▶ TAREAS DEL EJERCICIO
1. Según el texto sobre el Renacimiento, ¿cuál fue la primera universidad europea y en qué año se fundó?
2. En una a tres oraciones, explica por qué, según el texto sobre el Renacimiento, se equivocan quienes creen que ese período fue una coincidencia de talentos.
3. Imprime el pasaje del texto sobre el Renacimiento que empieza en «Fander Falconí» y termina en «miles de luces.».

▶ FRAGMENTO PROPORCIONADO
Fander Falconí
La
historia lo demuestra. El Renacimiento empieza en Italia en el siglo XV y
continúa hasta el siglo XVI. Las artes, la política, la filosofía y las
ciencias avanzan aceleradamente desde Florencia, cuyo dialecto toscano se
convierte en el italiano moderno. Al mismo tiempo, en Venecia y en Génova,
aparecen las que serían algunas herramientas del futuro capitalismo: los
seguros marítimos, las letras de cambio, las cuentas corrientes y los libros de
contabilidad. Era una explosión incomprensible de conocimientos y de talentos
que cambiaría el mundo. Del oscurantismo nacían miles de luces.
Parecía
que la Edad Media recién despertaba de su letargo. Pero no era así. La
investigadora colombiana Clara Tamayo de Serrano (2007, Universidad de la
Sabana) relata que a fines del siglo IX aparecieron las primeras escuelas
‘anexas’ a los monasterios que enseñaban a leer y escribir a la gente común,
además de dar acceso al público a las representaciones teatrales religiosas.
La
primera universidad europea fue italiana (Bolonia, 1088). Cuando se da el
Renacimiento, Europa ya no es el continente destruido de mil años atrás. Hay
gente preparada en artes y ciencias, en comercio y en navegación. Tras siglos
de aferrarse al latín como única lengua escrita, ahora se conoce el griego
antiguo y las lenguas locales empiezan a escribirse.
Los que
creen que el Renacimiento fue una coincidencia de talentos o una intervención
extraterrestre se equivocan. Esta explosión del saber y de la cultura fue el
producto de varios siglos de intervenciones en la educación, hechas casi
siempre por el ala progresista de la Iglesia de Roma, institución que en ese
entonces era la más rica y con más poder (claro que tenía también un ala
ultraconservadora que fue la que diseñó la Inquisición). El siglo XV amanece
sediento de cultura y crece enfocado en las aulas. Por ejemplo, Miguel Ángel no
asomó de improviso a esculpir su gigantesca estatua de David. De niño aprendió
de los picapedreros en Carrara, de adolescente acudió a la Academia de Artes de
los Médici, mecenas florentinos.

[Entradas del conjunto de datos]
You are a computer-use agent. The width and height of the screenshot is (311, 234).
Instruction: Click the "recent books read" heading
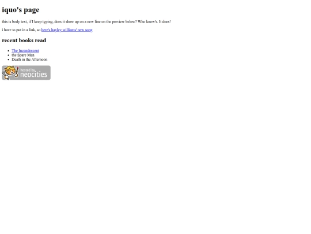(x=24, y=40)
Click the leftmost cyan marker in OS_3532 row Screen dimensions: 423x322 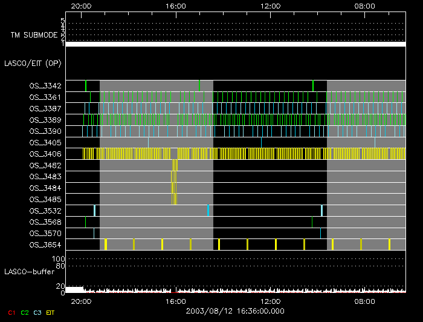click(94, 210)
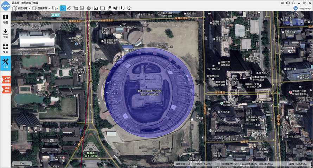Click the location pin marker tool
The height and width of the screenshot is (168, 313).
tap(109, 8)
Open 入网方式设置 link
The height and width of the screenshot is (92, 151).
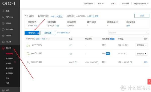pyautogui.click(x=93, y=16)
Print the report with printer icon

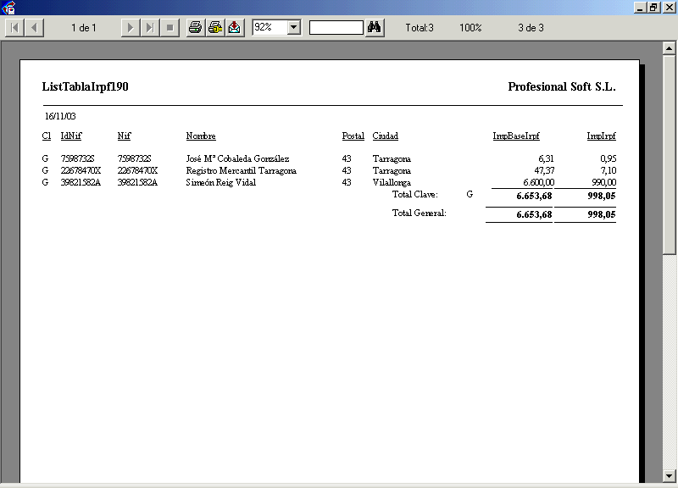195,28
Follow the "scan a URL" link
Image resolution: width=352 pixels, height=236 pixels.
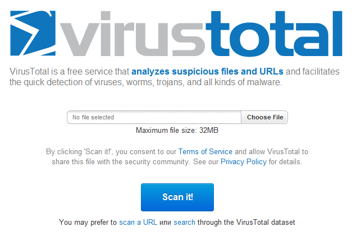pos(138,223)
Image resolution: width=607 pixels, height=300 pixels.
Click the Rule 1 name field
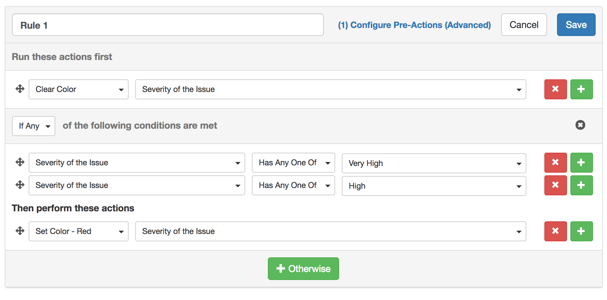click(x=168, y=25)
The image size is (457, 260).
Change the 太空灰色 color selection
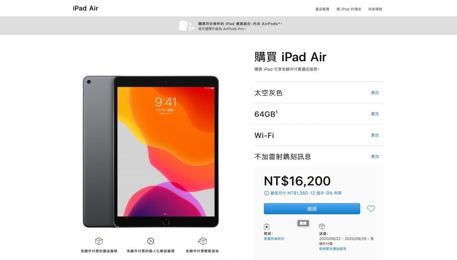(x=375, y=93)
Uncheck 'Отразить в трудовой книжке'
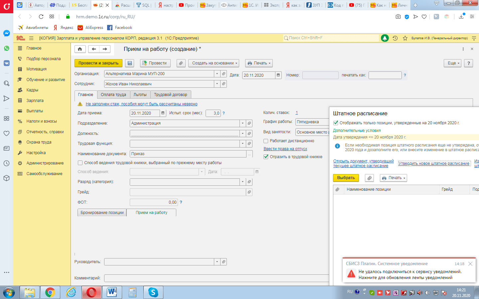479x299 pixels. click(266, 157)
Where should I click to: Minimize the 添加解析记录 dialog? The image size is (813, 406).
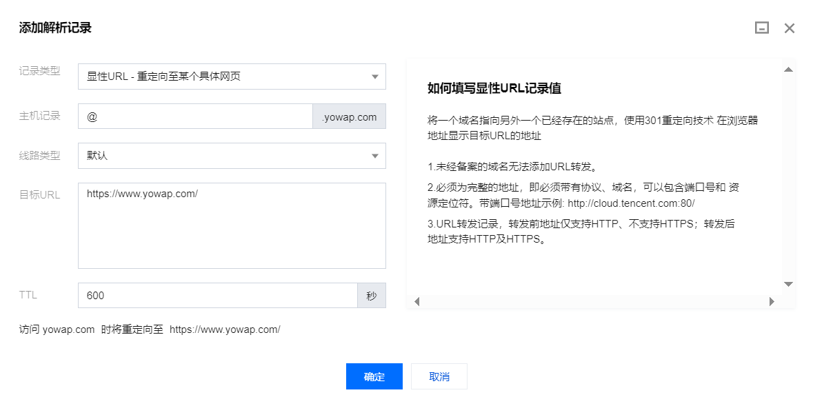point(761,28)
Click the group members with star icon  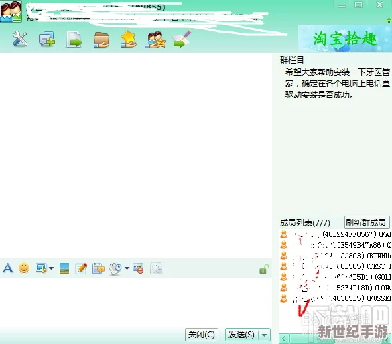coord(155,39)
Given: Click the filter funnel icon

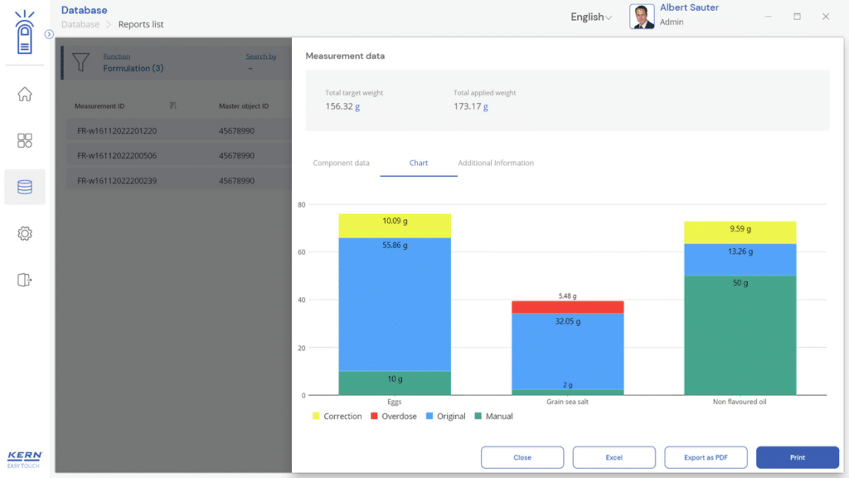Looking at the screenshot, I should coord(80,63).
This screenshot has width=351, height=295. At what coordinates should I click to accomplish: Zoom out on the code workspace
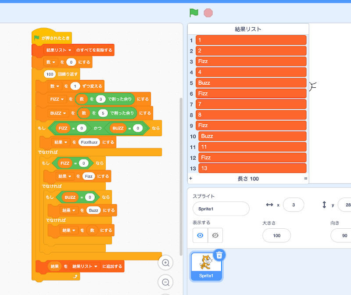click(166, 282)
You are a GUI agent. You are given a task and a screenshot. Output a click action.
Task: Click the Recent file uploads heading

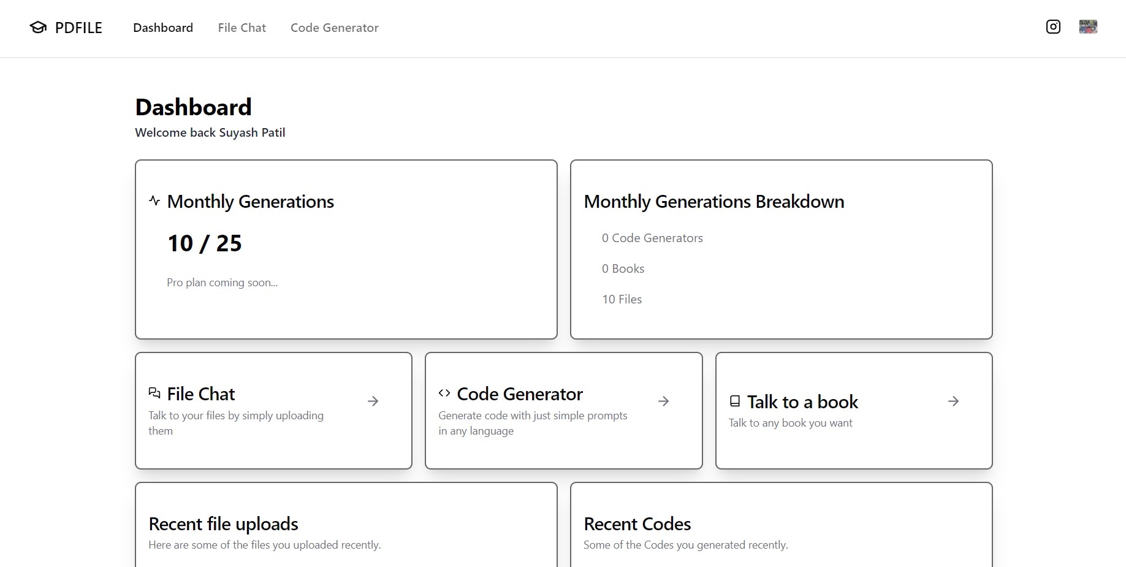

▶ RESPUESTAS
1. La de Bolonia, en 1088.

2. Se equivocan porque el Renacimiento fue el producto de varios siglos de intervenciones en la educación. Esas intervenciones las hizo casi siempre el ala progresista de la Iglesia de Roma.

3.
Fander Falconí
La
historia lo demuestra. El Renacimiento empieza en Italia en el siglo XV y
continúa hasta el siglo XVI. Las artes, la política, la filosofía y las
ciencias avanzan aceleradamente desde Florencia, cuyo dialecto toscano se
convierte en el italiano moderno. Al mismo tiempo, en Venecia y en Génova,
aparecen las que serían algunas herramientas del futuro capitalismo: los
seguros marítimos, las letras de cambio, las cuentas corrientes y los libros de
contabilidad. Era una explosión incomprensible de conocimientos y de talentos
que cambiaría el mundo. Del oscurantismo nacían miles de luces.